4 августа того же года произошло разделение фронта на Северный и Западный…

Спустя год после начала мировой войны начальник штаба Верховного главнокомандующего (великого князя Николая Николаевича) генерал Янушкевич писал военному министру Поливанову [35]:

«Подходит 19 июля — год войны. Хотя побед нет, нет даже успеха, но армия, окопы в этом не виноваты. Дух падает, так как не видят просвета. Нет винтовок, нет патронов, мало артиллерии… Во всем этом окопы не виноваты, да не виновата вообще армия…

… Винтовки ценнее золота…

Ведь ни одна наука не учила еще этому методу ведения войны: без патронов, без винтовок, без пушек…»

В 1915 г. германское командование направило главные силы на Восточный фронт: враг поставил целью разбить русские армии и вынудить Россию к сепаратному миру, тогда уже ничто не мешало ему расправиться с Францией.

Немцы овладели значительными пространствами Российской империи, но русская армия сохранила и монолитность и боеспособность. Немцы не решили основной задачи. Россия по-прежнему сковывала более чем крупные соединения германских и австро-венгерских вооруженных сил…

С 23 августа 1915 г. Алексеев — начальник штаба Верховного главнокомандующего, которым скоро себя назначит Николай Второй. Таким образом, генерал Алексеев оказывается фактическим руководителем Российских Вооруженных Сил. За короткое время он получает ордена Белого Орла, Владимира второй степени и генерал-адъютантство.

Известие о высочайшей милости — назначении генерала Алексеева начальником штаба нового Верховного главнокомандующего (царя) — доставил в штаб Северо-Западного фронта новый военный министр Поливанов, только что сменивший Сухомлинова[36].

Штаб фронта размещался в Волковыске.

«Главнокомандующий занимал маленький домик в центре города, — вспоминал Поливанов. — Я не видел ген. Алексеева с мая (1915 г. — Ю. В.).
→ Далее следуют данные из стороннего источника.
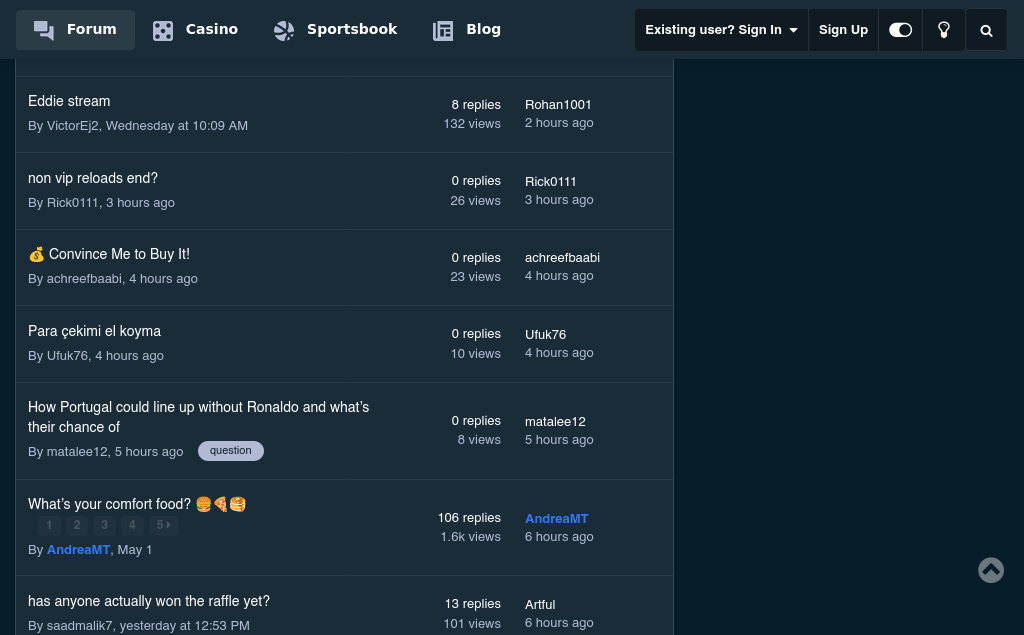Toggle the dark mode switch

click(x=901, y=30)
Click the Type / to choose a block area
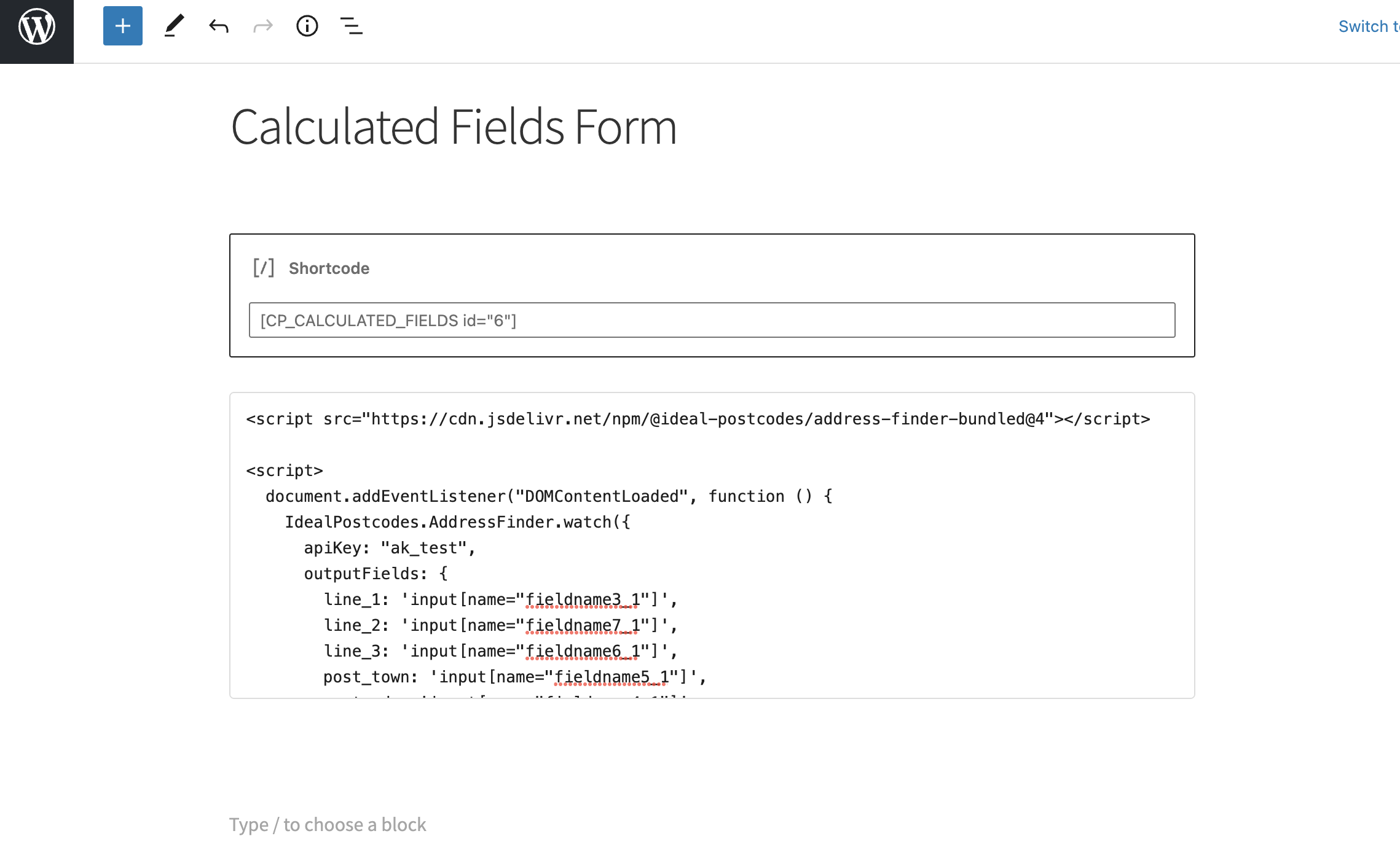This screenshot has width=1400, height=855. (326, 824)
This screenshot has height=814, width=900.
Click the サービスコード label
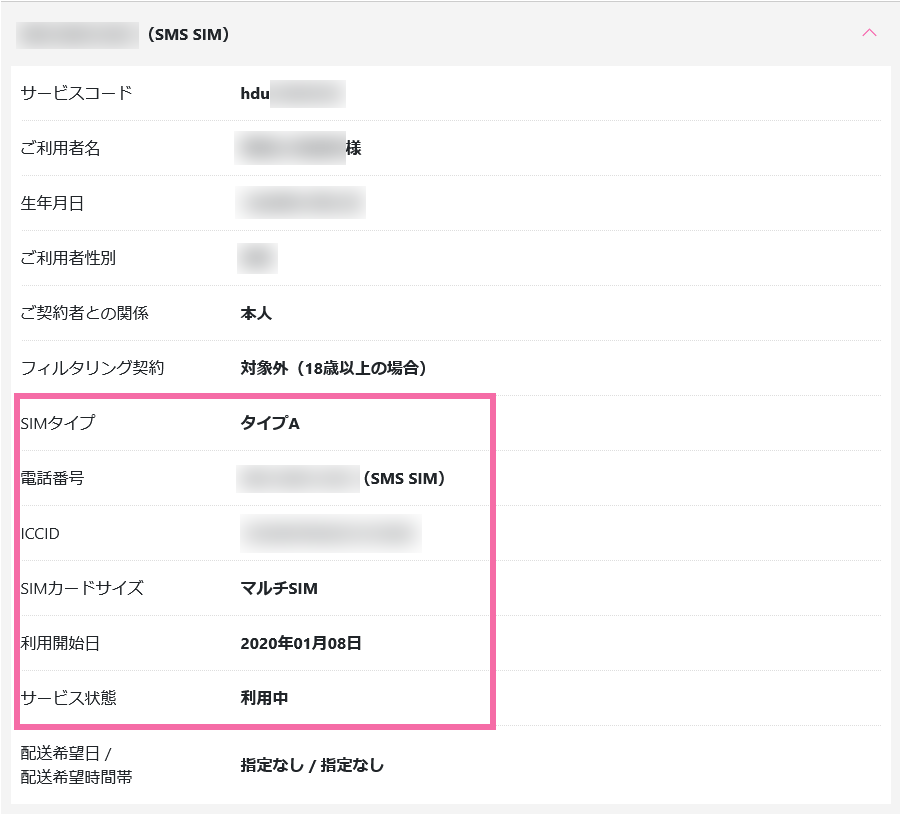76,94
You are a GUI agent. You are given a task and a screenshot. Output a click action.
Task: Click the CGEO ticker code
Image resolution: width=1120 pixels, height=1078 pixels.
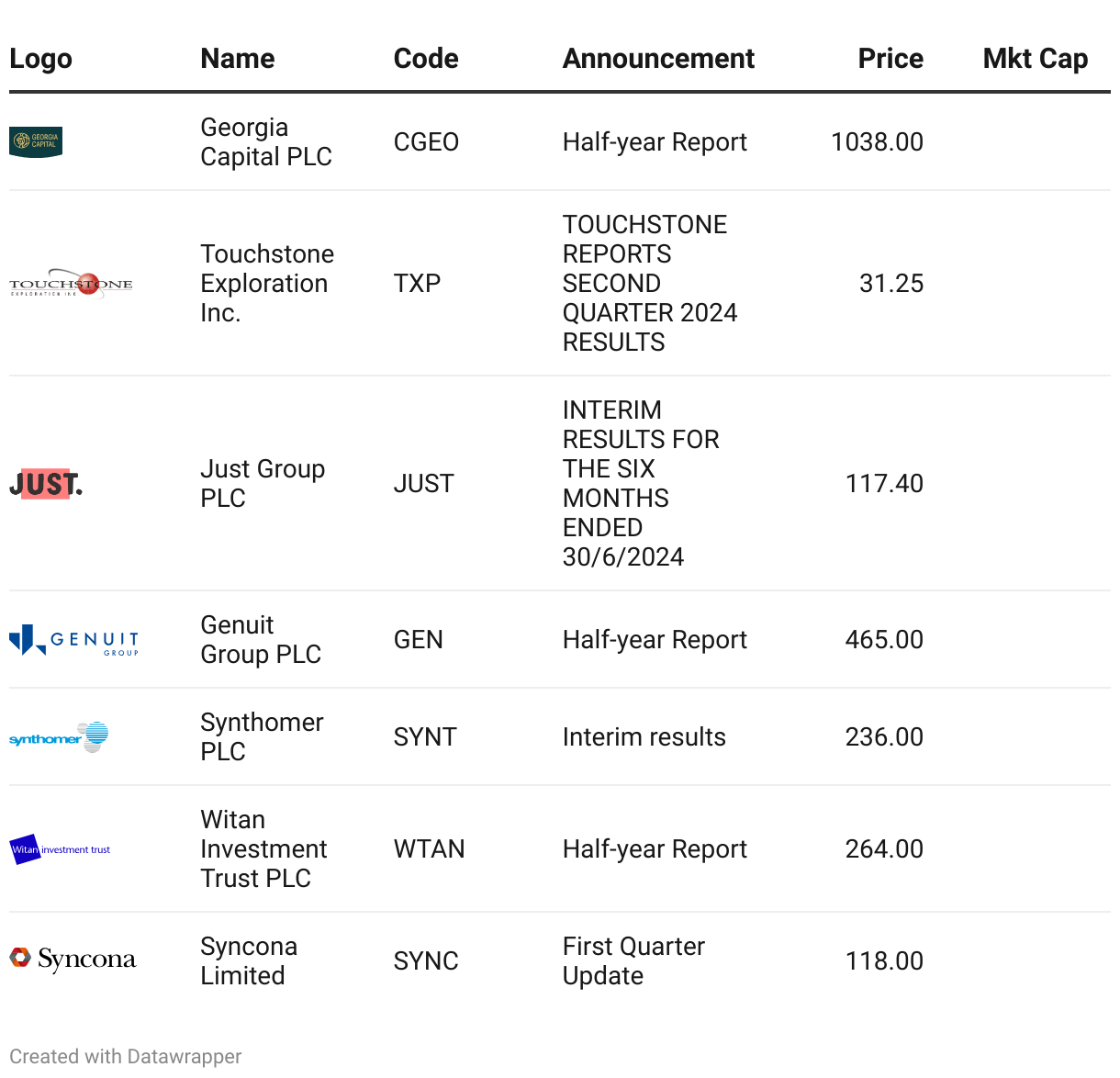pos(426,142)
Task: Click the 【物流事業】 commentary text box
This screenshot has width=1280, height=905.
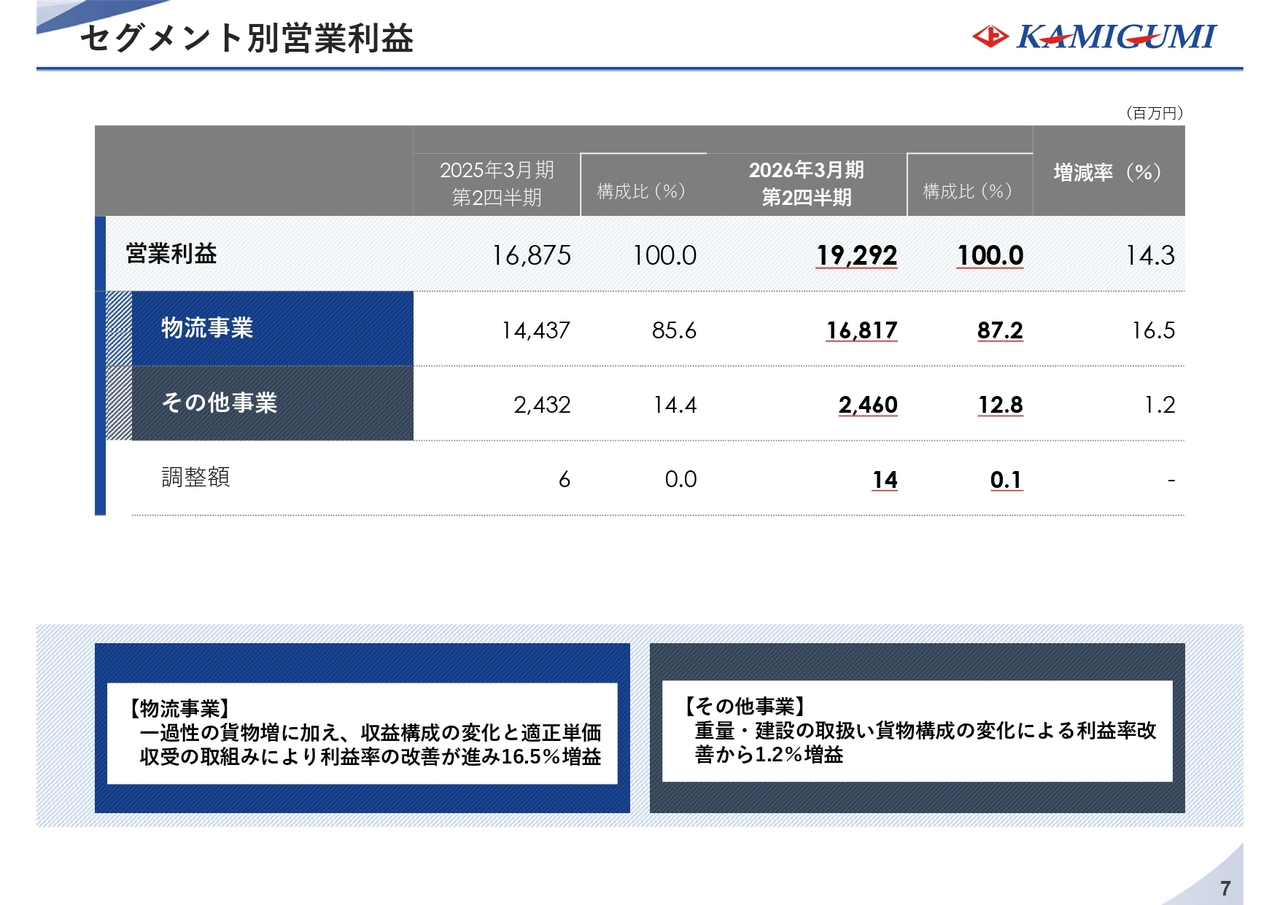Action: pyautogui.click(x=362, y=733)
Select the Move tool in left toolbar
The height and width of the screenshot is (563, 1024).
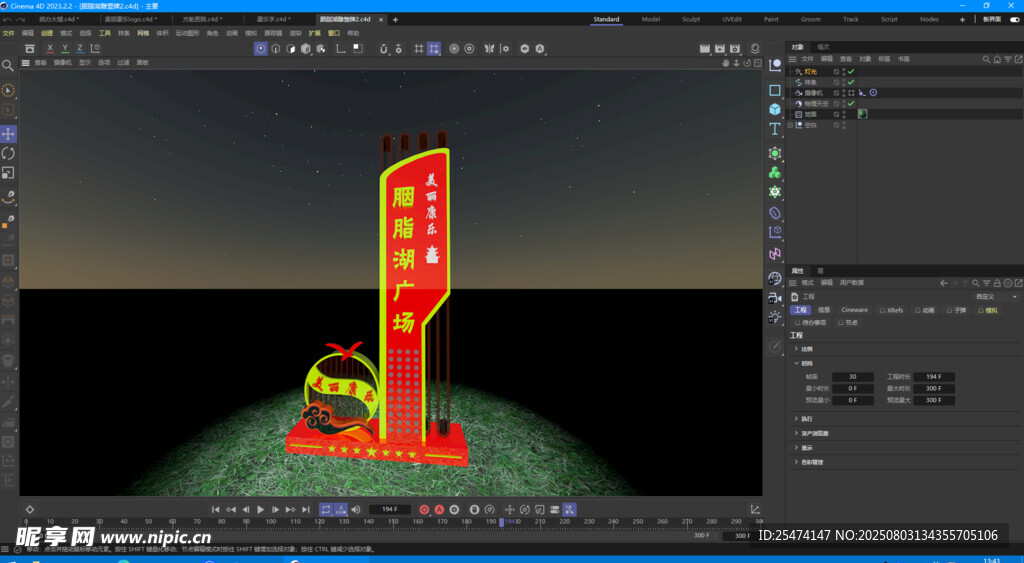pos(8,134)
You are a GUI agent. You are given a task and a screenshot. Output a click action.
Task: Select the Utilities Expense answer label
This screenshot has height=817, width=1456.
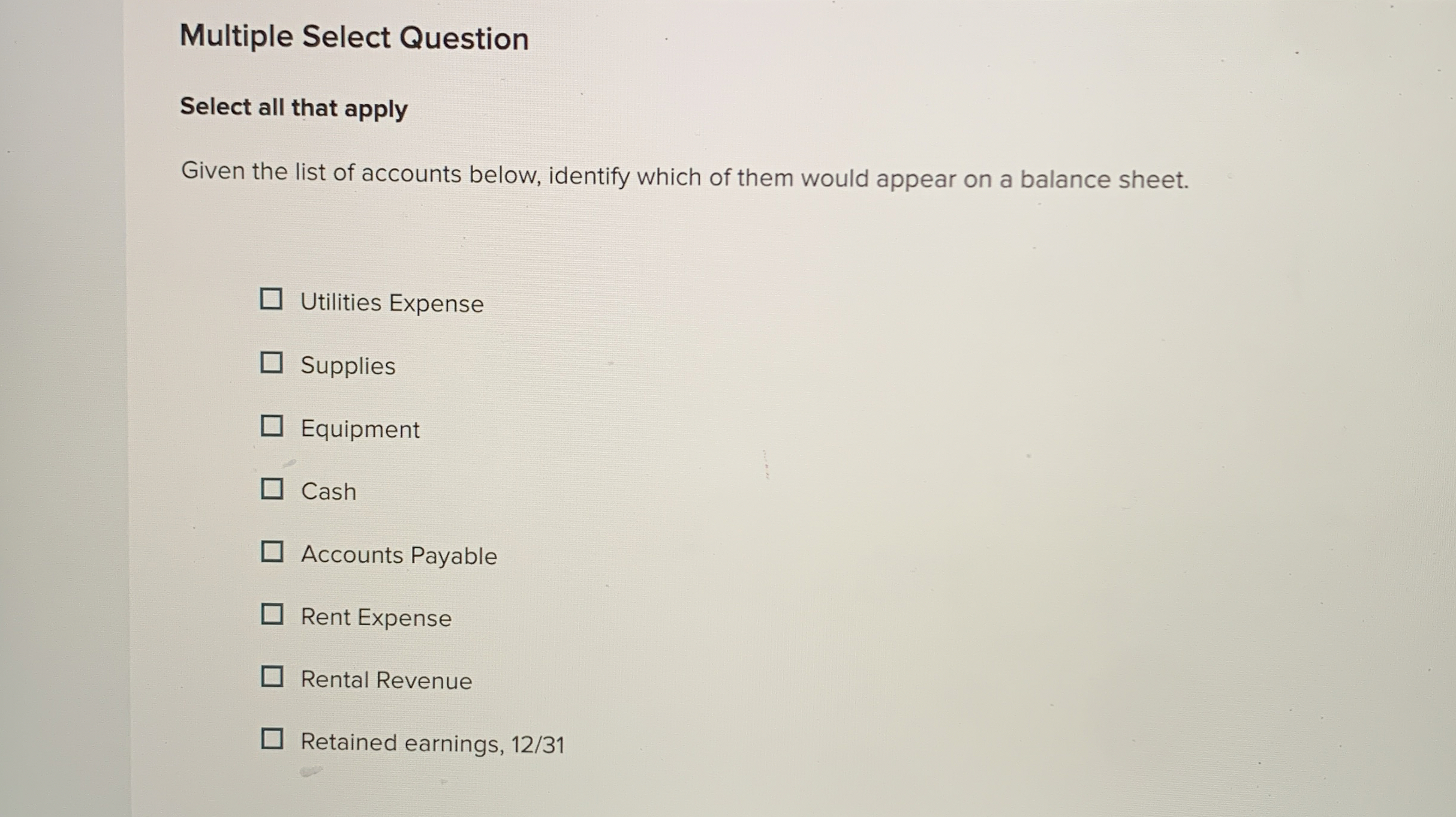point(392,304)
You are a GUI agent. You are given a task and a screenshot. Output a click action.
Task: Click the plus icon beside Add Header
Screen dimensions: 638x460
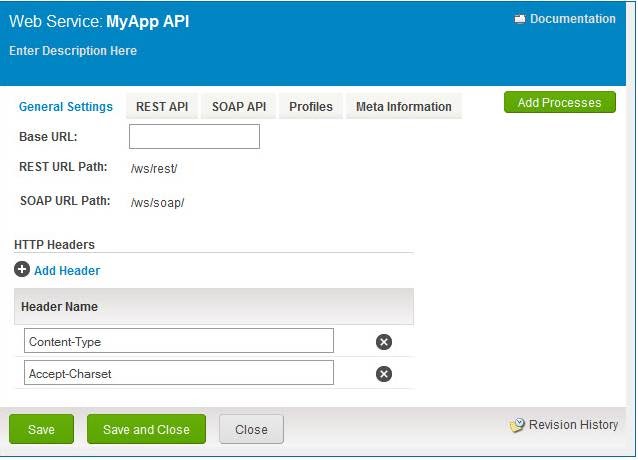22,270
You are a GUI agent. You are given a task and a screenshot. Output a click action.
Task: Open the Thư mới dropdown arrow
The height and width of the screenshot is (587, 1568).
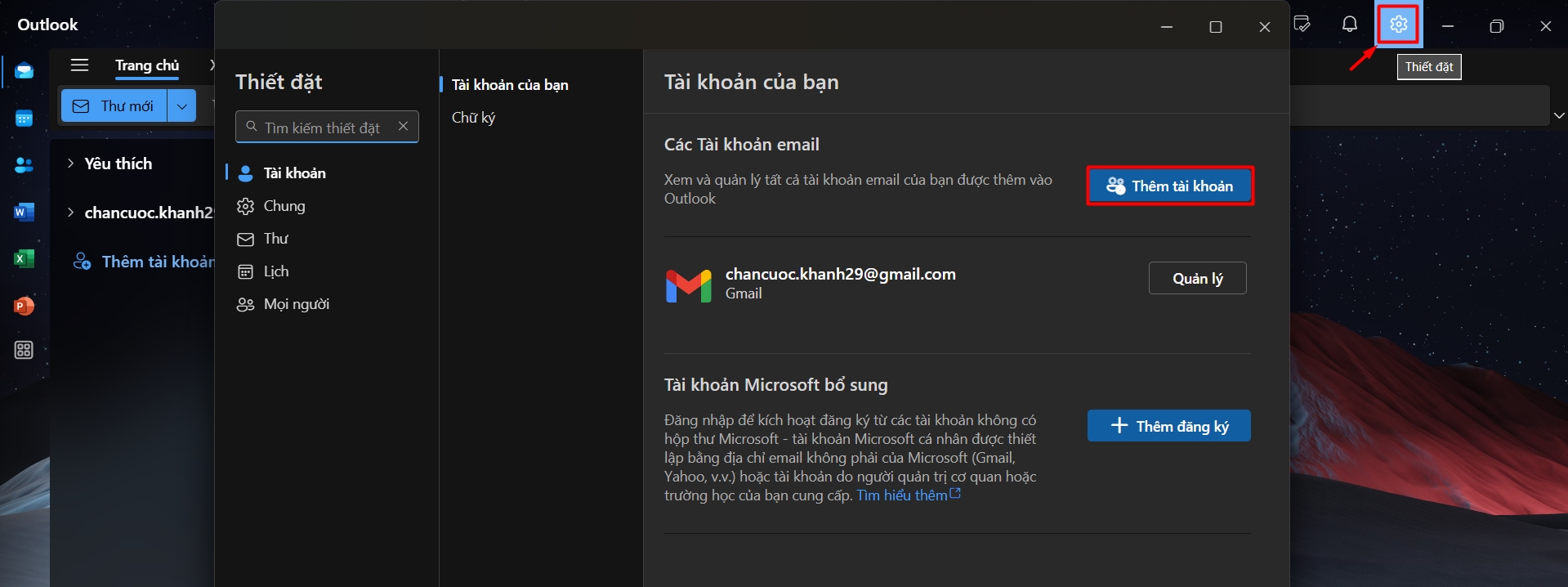pyautogui.click(x=181, y=106)
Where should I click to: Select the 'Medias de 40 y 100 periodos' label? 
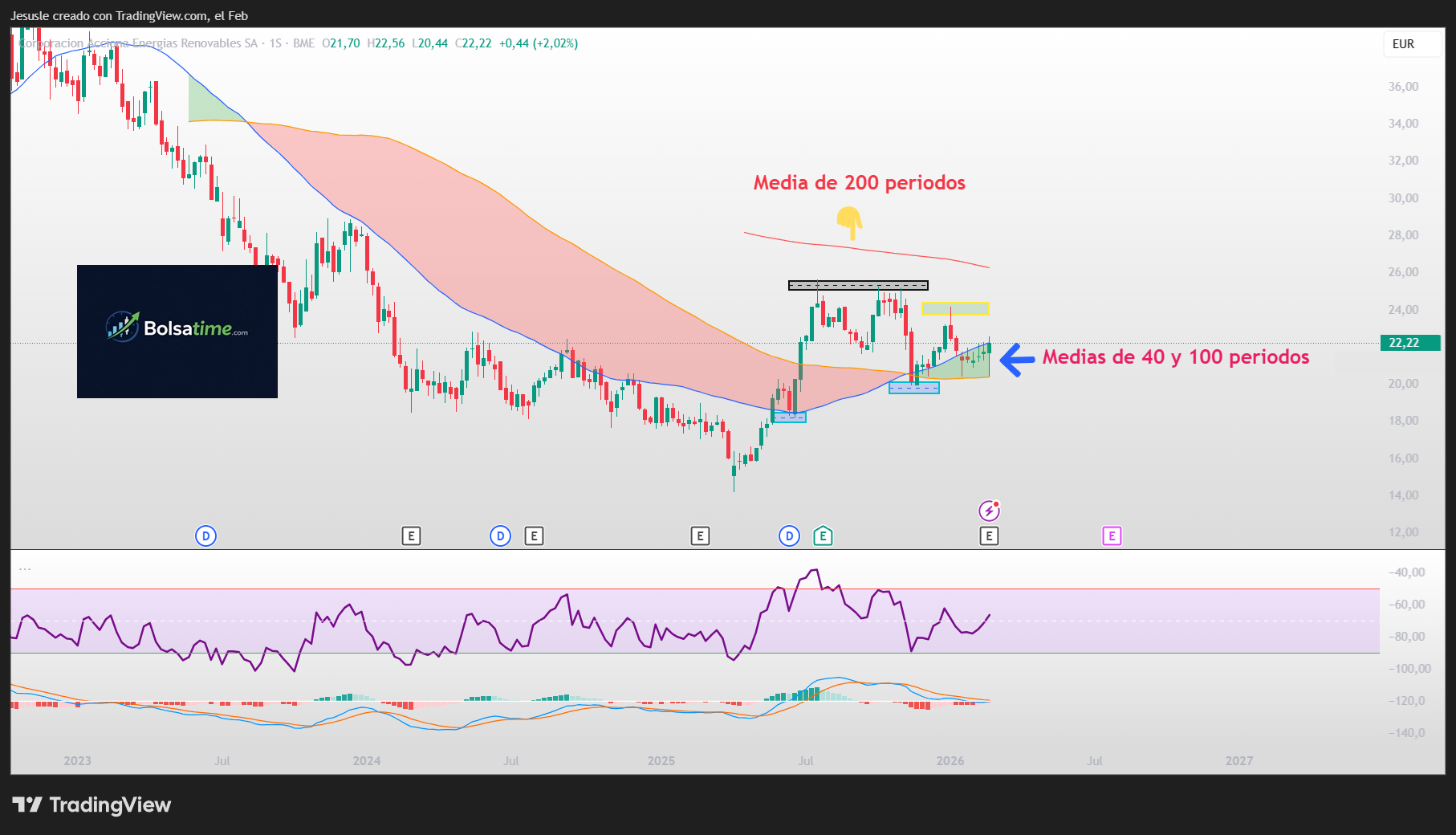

Озабоченный тяжелым положением своих войск, он был, однако, как всегда, спокоен и сосредоточен и с тем же обычным ему спокойствием выслушал от меня известие о предстоящей ему обязанности обратиться в начальника штаба при Верховном главнокомандующем — государе, промолвив мне, что „придворным быть он не сумеет"».

Выполнивший свою миссию по уведомлению о смещении великого князя Николая Николаевича с поста Верховного главнокомандующего и назначении Алексеева начальником штаба при новом Верховном главнокомандующем, Поливанов тотчас был принят царем. Николай остался доволен своим новым министром. «Он трижды меня поцеловал и сказал, что никогда не забудет, как хорошо было исполнено мною возложенное им на меня трудное поручение».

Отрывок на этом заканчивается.